▶ What you will do: The entries below are to be copied exactly, with every picture left out.

▶ Collected data entries:

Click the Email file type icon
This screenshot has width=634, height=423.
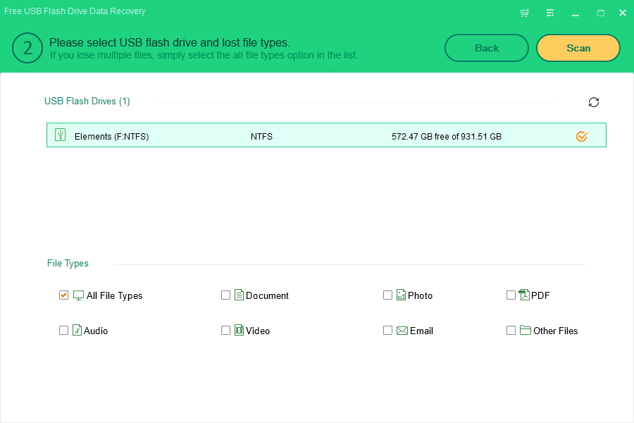pyautogui.click(x=401, y=330)
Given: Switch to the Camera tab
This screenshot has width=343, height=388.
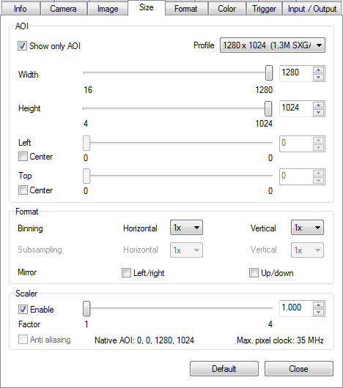Looking at the screenshot, I should coord(63,9).
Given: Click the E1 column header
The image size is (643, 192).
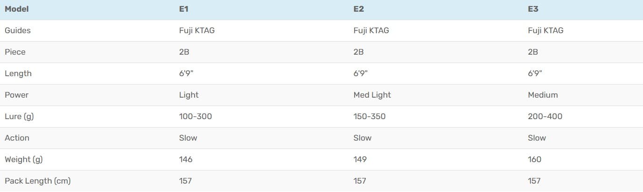Looking at the screenshot, I should [184, 9].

▶ Response area:
Click the Email file type icon
This screenshot has width=634, height=423.
pyautogui.click(x=401, y=330)
Given: Switch to the Camera tab
This screenshot has width=343, height=388.
Looking at the screenshot, I should coord(63,9).
Given: Click the E1 column header
The image size is (643, 192).
Looking at the screenshot, I should [184, 9].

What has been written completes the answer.